◆ The exercise
Copy every one of the entries below word for word, leaving out the pictures.

• • • • • • •

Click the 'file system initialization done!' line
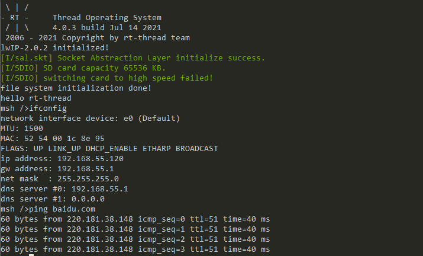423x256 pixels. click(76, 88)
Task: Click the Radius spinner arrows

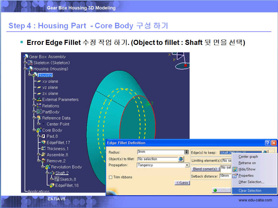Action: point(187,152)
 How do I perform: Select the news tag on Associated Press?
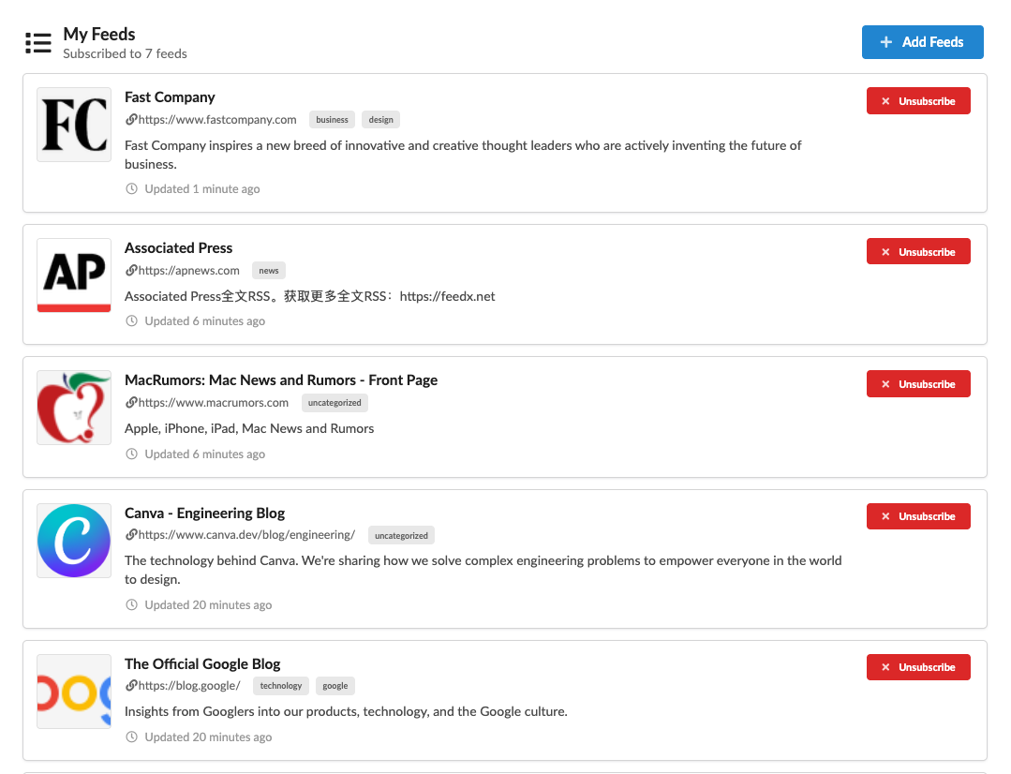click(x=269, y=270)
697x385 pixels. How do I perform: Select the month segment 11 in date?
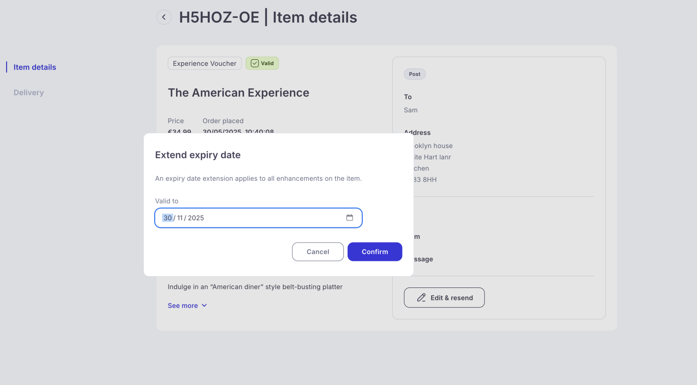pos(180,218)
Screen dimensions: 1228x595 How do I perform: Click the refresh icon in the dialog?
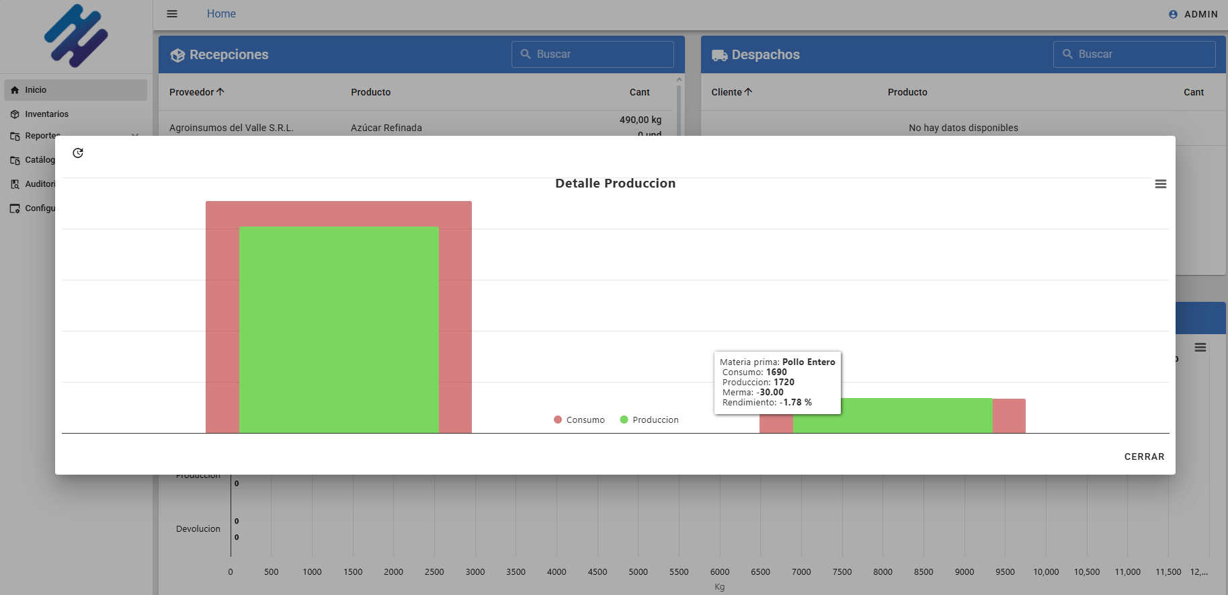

• • • • • • •

◆ Full response
Click the 'file system initialization done!' line
423x256 pixels. click(76, 88)
Task: Click the Radius spinner arrows

Action: point(187,152)
 How do I perform: Select the news tag on Associated Press?
click(x=269, y=270)
697x385 pixels. How do I perform: Select the month segment 11 in date?
pos(180,218)
Screen dimensions: 1228x595 How do I perform: Click the refresh icon in the dialog?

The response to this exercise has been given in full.